On trouve un amour hors du temps, mais aussi un meurtre. Le polar vous tente ?

Cela ne concerne que la seconde partie du roman, mais oui, il y a une enquête. Parce que je suis folle de polar. Fred Vargas, Olivier Norek, Bernard Minier, j'adore. Je voulais renouveler l’exercice avec un cadavre et aussi sortir de la case feel good dans laquelle je ne me retrouve pas.

Comment vous êtes-vous retrouvée étiquetée feel good ?

On m'a mis dans cette case en 2013 avec mon deuxième roman, Juste avant le bonheur, qui parle du décès d'un enfant et a reçu le prix Maison de la presse. Est-ce qu’on considère que je suis feel good parce qu'il y a de l'espoir dans mes histoires ? Est-ce que c'est pour ça que mes livres font du bien ? J'ai envie de dire non, parce que dans ce cas tous les livres sont feel good. Au sens où cela fait du bien de lire, tout simplement. J'écris des histoires sombres, mais cela fait du bien parce que personne ne lit pour se faire du mal.

Vous avez glissé un étonnant QR code à la fin de l’ouvrage, qu’y trouve-t-on ?

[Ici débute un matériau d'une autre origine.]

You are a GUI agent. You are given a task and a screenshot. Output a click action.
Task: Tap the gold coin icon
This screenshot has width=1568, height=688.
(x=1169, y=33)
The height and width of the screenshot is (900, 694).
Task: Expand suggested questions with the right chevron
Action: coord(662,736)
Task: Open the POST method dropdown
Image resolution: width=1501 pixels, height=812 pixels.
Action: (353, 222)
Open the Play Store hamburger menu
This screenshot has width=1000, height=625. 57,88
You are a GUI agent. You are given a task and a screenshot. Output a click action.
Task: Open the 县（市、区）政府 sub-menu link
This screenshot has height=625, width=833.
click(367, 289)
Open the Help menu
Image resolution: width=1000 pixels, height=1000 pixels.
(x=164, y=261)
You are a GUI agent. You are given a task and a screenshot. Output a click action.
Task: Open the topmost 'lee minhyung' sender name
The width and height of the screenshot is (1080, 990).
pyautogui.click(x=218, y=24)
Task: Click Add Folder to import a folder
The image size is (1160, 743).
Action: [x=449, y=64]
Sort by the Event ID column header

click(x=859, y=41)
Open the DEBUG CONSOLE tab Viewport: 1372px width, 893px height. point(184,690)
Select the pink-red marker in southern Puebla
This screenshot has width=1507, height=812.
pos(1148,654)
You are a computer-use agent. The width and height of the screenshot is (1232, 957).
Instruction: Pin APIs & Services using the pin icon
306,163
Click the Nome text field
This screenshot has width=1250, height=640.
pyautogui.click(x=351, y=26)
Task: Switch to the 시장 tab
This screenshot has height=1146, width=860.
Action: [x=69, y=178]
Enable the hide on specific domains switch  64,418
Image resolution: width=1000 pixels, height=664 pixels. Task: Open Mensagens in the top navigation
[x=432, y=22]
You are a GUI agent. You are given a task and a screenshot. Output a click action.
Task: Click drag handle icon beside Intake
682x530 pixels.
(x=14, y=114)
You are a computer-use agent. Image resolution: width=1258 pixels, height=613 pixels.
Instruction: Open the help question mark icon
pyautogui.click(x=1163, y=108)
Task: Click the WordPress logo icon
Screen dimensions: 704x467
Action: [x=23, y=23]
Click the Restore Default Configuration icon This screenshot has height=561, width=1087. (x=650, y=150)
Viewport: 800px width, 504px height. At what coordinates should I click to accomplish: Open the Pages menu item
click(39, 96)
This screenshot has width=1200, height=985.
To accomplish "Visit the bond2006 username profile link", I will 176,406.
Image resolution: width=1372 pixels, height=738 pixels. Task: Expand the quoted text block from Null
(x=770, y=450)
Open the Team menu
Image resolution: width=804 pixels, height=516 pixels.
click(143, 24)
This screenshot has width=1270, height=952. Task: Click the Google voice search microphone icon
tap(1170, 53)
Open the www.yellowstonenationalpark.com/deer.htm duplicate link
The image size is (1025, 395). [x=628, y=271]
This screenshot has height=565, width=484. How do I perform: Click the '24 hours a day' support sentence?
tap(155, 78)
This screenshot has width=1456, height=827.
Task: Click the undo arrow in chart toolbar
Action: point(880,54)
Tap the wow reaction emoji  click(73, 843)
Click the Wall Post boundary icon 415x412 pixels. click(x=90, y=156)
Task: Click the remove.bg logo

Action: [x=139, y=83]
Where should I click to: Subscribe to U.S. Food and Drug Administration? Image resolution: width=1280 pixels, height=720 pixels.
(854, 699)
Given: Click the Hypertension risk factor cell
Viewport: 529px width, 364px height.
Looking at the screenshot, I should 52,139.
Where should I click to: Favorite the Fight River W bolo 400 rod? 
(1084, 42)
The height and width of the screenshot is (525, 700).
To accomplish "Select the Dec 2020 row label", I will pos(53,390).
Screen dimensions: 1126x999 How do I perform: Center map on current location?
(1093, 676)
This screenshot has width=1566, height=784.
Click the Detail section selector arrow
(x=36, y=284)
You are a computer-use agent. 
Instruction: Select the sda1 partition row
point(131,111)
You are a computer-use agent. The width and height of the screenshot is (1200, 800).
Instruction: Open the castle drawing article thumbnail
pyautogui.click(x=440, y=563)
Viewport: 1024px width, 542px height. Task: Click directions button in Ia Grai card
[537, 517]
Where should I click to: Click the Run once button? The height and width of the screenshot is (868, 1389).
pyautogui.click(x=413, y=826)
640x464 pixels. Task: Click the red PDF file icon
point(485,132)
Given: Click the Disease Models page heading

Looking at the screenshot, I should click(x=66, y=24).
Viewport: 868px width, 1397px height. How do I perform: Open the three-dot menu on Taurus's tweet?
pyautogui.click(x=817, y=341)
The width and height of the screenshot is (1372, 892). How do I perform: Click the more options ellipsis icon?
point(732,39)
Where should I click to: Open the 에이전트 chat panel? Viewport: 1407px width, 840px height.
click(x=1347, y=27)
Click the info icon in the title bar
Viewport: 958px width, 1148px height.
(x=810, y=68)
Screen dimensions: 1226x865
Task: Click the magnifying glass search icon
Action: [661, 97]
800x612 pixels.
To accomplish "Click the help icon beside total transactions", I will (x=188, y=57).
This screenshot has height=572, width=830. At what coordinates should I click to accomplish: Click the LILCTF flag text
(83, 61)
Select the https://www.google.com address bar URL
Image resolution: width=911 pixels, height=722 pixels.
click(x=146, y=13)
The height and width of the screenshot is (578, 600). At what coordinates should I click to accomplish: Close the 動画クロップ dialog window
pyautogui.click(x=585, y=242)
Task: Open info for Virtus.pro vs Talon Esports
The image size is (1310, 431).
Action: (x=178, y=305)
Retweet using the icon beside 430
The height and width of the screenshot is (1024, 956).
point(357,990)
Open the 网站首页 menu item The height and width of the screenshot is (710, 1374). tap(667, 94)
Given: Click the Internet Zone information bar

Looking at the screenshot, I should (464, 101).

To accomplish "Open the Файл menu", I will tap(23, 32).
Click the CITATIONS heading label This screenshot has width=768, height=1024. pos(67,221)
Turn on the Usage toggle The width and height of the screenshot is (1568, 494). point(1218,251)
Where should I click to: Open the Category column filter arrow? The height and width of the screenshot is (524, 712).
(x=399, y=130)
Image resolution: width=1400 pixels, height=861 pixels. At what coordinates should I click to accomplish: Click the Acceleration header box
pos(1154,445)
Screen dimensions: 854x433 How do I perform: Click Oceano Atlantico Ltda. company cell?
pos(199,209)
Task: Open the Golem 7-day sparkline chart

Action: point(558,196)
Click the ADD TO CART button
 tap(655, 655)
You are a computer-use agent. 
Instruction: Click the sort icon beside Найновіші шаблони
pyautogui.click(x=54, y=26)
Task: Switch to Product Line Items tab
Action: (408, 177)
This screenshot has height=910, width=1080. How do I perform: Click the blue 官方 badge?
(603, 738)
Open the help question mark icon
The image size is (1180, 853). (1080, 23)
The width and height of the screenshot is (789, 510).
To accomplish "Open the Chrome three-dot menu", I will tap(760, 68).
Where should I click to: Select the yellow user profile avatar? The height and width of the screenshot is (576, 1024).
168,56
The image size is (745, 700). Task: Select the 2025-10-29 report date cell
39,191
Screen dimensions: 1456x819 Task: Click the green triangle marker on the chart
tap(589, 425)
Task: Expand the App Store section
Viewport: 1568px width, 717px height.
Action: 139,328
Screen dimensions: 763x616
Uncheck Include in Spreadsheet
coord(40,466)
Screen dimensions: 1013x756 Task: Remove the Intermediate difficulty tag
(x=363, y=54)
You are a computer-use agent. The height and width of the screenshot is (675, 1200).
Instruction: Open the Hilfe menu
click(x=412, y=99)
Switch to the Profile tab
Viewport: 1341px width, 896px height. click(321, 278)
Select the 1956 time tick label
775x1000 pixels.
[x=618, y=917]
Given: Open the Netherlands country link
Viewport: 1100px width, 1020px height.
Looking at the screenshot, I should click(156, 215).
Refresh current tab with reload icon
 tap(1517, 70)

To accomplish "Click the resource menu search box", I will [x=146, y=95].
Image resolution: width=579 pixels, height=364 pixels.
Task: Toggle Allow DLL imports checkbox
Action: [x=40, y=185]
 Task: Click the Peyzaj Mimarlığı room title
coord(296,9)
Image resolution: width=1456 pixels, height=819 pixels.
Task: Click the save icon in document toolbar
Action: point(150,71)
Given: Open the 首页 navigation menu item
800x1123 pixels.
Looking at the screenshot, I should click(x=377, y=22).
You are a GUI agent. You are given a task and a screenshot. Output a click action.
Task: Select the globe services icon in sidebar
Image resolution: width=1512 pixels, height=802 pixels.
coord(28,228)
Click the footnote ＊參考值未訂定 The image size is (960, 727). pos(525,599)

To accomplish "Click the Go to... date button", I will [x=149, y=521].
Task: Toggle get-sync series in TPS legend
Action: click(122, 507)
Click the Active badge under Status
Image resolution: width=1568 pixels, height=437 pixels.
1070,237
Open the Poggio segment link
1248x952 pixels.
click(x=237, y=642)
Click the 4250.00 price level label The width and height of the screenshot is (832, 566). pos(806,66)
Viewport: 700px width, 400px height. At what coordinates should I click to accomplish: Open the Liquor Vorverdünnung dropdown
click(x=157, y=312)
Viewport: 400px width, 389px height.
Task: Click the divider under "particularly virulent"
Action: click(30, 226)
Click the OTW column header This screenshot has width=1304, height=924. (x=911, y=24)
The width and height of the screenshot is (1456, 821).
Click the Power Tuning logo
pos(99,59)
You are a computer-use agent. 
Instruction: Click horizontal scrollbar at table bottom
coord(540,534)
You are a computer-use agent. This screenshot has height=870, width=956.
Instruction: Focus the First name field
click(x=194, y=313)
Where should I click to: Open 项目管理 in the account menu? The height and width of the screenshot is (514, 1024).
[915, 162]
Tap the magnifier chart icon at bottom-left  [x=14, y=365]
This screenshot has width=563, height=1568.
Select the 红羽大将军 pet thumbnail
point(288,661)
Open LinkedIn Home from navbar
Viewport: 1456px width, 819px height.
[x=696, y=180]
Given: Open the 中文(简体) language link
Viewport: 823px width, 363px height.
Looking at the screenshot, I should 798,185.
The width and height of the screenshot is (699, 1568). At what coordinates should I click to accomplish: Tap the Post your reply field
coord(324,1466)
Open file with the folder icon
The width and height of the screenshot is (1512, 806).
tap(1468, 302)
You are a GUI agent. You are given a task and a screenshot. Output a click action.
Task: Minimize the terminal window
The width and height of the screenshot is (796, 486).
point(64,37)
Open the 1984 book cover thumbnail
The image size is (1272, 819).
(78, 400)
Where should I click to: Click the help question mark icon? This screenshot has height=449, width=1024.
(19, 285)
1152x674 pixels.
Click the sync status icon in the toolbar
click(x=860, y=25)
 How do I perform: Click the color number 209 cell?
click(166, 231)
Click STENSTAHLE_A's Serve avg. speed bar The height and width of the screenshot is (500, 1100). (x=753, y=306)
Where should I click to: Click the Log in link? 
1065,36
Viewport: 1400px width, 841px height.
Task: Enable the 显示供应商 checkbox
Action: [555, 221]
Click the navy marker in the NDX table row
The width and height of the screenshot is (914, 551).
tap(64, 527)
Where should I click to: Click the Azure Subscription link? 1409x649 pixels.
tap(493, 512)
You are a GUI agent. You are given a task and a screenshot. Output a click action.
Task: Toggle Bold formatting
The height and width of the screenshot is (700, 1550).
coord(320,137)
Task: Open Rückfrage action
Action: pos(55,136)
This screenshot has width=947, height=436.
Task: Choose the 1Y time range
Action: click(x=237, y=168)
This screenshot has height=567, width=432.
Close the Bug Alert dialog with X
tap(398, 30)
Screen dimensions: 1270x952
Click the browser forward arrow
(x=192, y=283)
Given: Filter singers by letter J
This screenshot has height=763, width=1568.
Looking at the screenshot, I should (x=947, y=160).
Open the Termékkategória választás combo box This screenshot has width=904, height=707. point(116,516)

On y entend tous les sons des animaux du roman. Au départ, je voulais faire avec les sons ce que Süskind est parvenu à faire avec l’odorat dans Le Parfum. Je suis allée consulter un audio-naturaliste, et on s'est arraché les cheveux pour tenter de décrire les sons animaliers avec des mots. Ce QRcode répond en quelque sorte à cette ambition initiale.

 

Répondre à la nuit, d’Agnès Ledig,
Albin Michel, 352 pages, 22,90 euros.